Resume the passage on SRV's operations and financial position, starting right after its last sentence.

= Page text =
━━━━━━━━━━━━━━━━━━━━

The renovation of the Aeroport hotel at Moscow's Sheremetyevo airport continues, as do the renovation works of the Pulkovskaya hotel in St. Petersburg and the Pribaltiskaya Aquapark. All three hotels belong to the Wenaas Group. The projects are a continuation of cooperation that began already in 2007.
Six apartments in the Papula residential area, SRV's site in the city of Vyborg, were sold during the review period (four apartments 1-3/2011). At the end of the review period, 9 (17) completed apartments and 25 apartments under construction were unsold. Six of the apartments have been reserved.
Baltic countries
On 8 March 2012, an agreement was signed for the construction of a new bakery building for an Estonian subsidiary of the VAASAN Group. Construction at the site will commence immediately, and the plant will be completed in the spring of 2013. In connection with the contract, SRV sold the site's lot to VAASAN Baltic AS. The value of the construction project is above EUR 10 million. 12 (15) apartments in Estonia were unsold.
| Other Operations | IFRS | IFRS | IFRS | ||
|---|---|---|---|---|---|
| (EUR million) | 1-3/ | 1-3/ | change, | change, | 1-12/ |
| 2012 | 2011 | MEUR | % | 2011 | |
| Revenue | 3.7 | 3.3 | 0.4 | 12.5 | 12.7 |
| Operating profit | -1.1 | -1.0 | -0.1 | -5.5 |
Other Operations comprise mainly the SRV Group Plc and SRV Kalusto Oy businesses.
The revenue of Other Operations during the review period was EUR 3.7 million (EUR 3.3 million) and operating profit was EUR -1.1 million (a loss of EUR 1.0 million).
Financing and financial position
Net operational cash flow was EUR 17.1 million (EUR -18.0 million in 1-3/2011). Cash flow improved in the review period due to a decline in receivables. The Group's inventories were EUR 367.5 million (EUR 330.4 million), the share of land areas and plot-owning companies being EUR 178.2 million (EUR 191.4 million). The Group's invested capital amounted to EUR 435.1 million (EUR 410.6 million).
At the end of the review period, the Group's total financing reserves were EUR 131.8 million, of which Group cash assets accounted for EUR 10.2 million, open-ended account limits and committed undrawn financing reserves and credit facilities for EUR 121.6 million.
Investments in SRV's developer-contracted housing and commercial construction projects in Finland total EUR 142.8 million. SRV estimates that the completion of these projects requires another EUR 88 million. Moreover, an investment of EUR 22 million is required by the construction of infrastructure in Kalasatama centre, on which decisions have already been finalised. Undrawn housing corporation loans and receivables for housing construction projects and undrawn commercial construction financing amounted to EUR 98 million.

━━━━━━━━━━━━━━━━━━━━

= Data provided =
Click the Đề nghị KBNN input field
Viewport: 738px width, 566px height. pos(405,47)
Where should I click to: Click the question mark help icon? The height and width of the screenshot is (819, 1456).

━━━━━━━━━━━━━━━━━━━━

= Exercise answer =
Investments in completed international developer-contracted projects amount to EUR 37.7 million, of which EUR 0.8 million relates to unsold residential projects in Estonia, EUR 1.5 million to unsold housing projects in Vyborg, and EUR 35.4 million to the Etmia office project.
Equity ratio was 31.9 per cent (33.2%). The change in the equity ratio and net liabilities was affected by growth in inventories, and the EUR 2.5 million derivative agreement signed by SRV with Nordea Bank Ab for 552 833 SRV Group Plc shares, which are considered to be equivalent to treasury shares held by the company. The Group's shareholders' equity totalled EUR 165.4 million (EUR 154.8 million on 31 March 2011). The Group's net interestbearing liabilities were EUR 259.5 million on 31 December 2011 (EUR 246.4 million). Net financing expenses were EUR -1.5 million (EUR +0.7 million). Return on equity was 2.1 per cent (2.5 per cent) and return on investment -1.0 per cent (2.9 per cent).
Investments
The Group's investments totalled EUR 0.6 million (EUR 1.5 million), consisting mostly of investments in funds and the acquisition of machinery and equipment.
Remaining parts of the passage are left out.